The jurisdiction and powers of the Court of Claims are explicitly enumerated by the Court of Claims Act. A claim that an institutionalized person's right to religious freedom was violated by the State falls under none of the above-stated types of cases. Therefore, while Claimant could have pled his case in a state court(4) , he has improperly pled his case in the Court of Claims.
Based upon the foregoing, it is hereby
ORDERED, that claim number 111941 is dismissed in its entirety.
August 28, 2006
Rochester, New York
RENÉE FORGENSI MINARIK
Judge of the Court of Claims
1. Of course, a condition precedent to a Supreme Court action is the exhaustion of administrative remedies through the inmate grievance process (Van Duyne, supra, citing Matter of Patterson v Smith, 53 NY2d 98 and Matter of Shahid Coughlin, 83 AD2d 8, 10 - 11, affirmed, 56 NY2d 987).
2. In the Cutter case, current and former inmates at the Ohio Department of Rehabilitation and Correction complained that Ohio prison officials (defendants) violated RLUIPA by failing to accommodate various practices related to their religions (Satanist, Wicca and Astra religions, as well as the Church of Jesus Christ Christian). The inmates maintained that they had been retaliated and discriminated against, denied access to religious literature, forbidden opportunities for group worship and the wearing of religious garb as well as denied religious ceremonial items and a chaplain of their faith (Cutter v Wilkinson, 544 US 709, 712 - 713). The defendants mounted a constitutional challenge to RLUIPA, causing the United States to intervene to defend the act. The basis of the challenge was threefold: RLUIPA violated the Establishment Clause of the First Amendment, was barred by the Tenth Amendment and exceeded Congress's powers under the Spending and Commerce Clauses (Cutter v Wilkinson, 423 F3d 579, 581 [on remand]). The US Supreme Court determined that RLUIPA did not violate the Establishment Clause, the only issue properly before that Court for review, and remanded the case for further deliberation.

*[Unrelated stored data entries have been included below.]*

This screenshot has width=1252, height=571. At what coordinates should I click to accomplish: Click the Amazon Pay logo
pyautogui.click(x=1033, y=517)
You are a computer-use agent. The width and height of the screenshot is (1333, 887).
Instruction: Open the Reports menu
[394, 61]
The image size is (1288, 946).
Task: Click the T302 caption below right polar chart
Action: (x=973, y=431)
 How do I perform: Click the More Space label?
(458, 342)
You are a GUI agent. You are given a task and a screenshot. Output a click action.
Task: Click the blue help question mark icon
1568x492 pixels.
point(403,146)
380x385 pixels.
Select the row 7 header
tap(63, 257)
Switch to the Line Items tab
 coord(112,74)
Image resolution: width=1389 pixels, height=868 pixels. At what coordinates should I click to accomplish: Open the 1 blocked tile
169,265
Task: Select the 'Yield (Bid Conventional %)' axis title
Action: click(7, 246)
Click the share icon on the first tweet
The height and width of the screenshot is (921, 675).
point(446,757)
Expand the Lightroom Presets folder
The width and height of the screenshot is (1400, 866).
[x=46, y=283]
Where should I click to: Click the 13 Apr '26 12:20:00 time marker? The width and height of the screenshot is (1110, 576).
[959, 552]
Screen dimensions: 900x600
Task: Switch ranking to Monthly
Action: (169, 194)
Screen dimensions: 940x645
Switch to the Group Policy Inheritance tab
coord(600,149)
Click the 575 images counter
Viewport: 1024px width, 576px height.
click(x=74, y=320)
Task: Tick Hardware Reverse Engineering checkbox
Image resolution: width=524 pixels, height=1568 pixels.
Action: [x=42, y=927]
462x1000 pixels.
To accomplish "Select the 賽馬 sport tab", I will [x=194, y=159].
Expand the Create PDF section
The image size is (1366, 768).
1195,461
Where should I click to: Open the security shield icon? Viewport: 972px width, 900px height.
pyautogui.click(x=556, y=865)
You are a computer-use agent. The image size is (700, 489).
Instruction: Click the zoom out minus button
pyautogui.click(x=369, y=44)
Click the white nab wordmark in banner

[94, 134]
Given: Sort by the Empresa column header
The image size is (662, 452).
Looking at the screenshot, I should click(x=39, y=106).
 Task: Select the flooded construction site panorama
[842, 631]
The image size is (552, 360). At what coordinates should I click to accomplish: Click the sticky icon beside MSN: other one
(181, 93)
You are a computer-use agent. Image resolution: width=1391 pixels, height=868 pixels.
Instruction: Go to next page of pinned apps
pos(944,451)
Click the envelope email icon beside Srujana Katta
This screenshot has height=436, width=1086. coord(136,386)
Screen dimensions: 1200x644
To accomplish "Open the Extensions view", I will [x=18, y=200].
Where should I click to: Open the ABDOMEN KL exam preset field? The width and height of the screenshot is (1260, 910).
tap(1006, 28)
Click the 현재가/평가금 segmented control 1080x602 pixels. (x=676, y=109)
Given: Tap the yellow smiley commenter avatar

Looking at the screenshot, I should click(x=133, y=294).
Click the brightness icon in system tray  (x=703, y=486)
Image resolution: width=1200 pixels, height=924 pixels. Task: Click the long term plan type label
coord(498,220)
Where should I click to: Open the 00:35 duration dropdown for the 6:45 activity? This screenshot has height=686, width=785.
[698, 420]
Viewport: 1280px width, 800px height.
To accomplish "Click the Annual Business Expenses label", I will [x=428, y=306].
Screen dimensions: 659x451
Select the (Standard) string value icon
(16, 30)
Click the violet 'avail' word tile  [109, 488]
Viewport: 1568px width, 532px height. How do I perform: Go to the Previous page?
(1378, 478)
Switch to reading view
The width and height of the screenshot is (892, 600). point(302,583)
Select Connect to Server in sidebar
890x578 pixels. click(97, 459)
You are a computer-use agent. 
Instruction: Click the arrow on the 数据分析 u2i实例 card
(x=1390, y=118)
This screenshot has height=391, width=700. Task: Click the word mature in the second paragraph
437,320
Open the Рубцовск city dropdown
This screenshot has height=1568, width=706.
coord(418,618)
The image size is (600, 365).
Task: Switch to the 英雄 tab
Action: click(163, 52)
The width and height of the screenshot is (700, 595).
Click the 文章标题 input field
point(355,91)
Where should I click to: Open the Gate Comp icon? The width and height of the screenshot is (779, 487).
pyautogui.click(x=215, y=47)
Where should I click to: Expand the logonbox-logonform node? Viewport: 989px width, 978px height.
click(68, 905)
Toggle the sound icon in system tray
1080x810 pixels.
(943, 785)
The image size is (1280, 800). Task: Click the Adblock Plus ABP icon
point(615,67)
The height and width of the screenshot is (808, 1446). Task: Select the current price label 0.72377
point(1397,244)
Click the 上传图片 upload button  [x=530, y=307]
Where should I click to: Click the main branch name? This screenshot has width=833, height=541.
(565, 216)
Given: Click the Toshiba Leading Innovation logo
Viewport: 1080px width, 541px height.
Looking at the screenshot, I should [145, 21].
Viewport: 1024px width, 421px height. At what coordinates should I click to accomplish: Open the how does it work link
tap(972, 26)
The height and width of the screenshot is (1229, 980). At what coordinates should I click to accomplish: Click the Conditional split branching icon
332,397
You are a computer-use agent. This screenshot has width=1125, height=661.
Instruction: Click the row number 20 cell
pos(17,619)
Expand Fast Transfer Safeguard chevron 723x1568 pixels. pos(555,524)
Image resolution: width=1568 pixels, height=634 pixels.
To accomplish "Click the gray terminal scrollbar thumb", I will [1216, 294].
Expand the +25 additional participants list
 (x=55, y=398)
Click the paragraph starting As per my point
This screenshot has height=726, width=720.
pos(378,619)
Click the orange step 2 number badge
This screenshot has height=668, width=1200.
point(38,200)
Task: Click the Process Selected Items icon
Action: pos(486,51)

Justice Ginsberg wrote for the unanimous Court that "RLUIPA thus protects institutionalized persons who are unable freely to attend to their religious needs and are therefore dependent on the the government's permission and accommodation for exercise of their religion" (Cutter 544 US at 721) but not at the expense of "an institution's need to maintain order and safety" (id. at 722). Then, on remand, the US Court of Appeals for the Sixth Circuit rejected defendant's remaining constitutional challenges and upheld the constitutionality of RLUIPA (Cutter v Wilkinson, 423 F3d at 582). The Sixth Circuit remanded to the District Court for further proceedings (id. at 590).
3. Claimant also maintains that the Court of Claims has jurisdiction based on "state pendent jurisdiction." No such jurisdiction lies here.
4. State Supreme Court may very well be the state court for such claims (see People v Peterson, 2002 NY Slip. Op. 50416(U) ["This court is not the proper forum for a RLUIPA claim").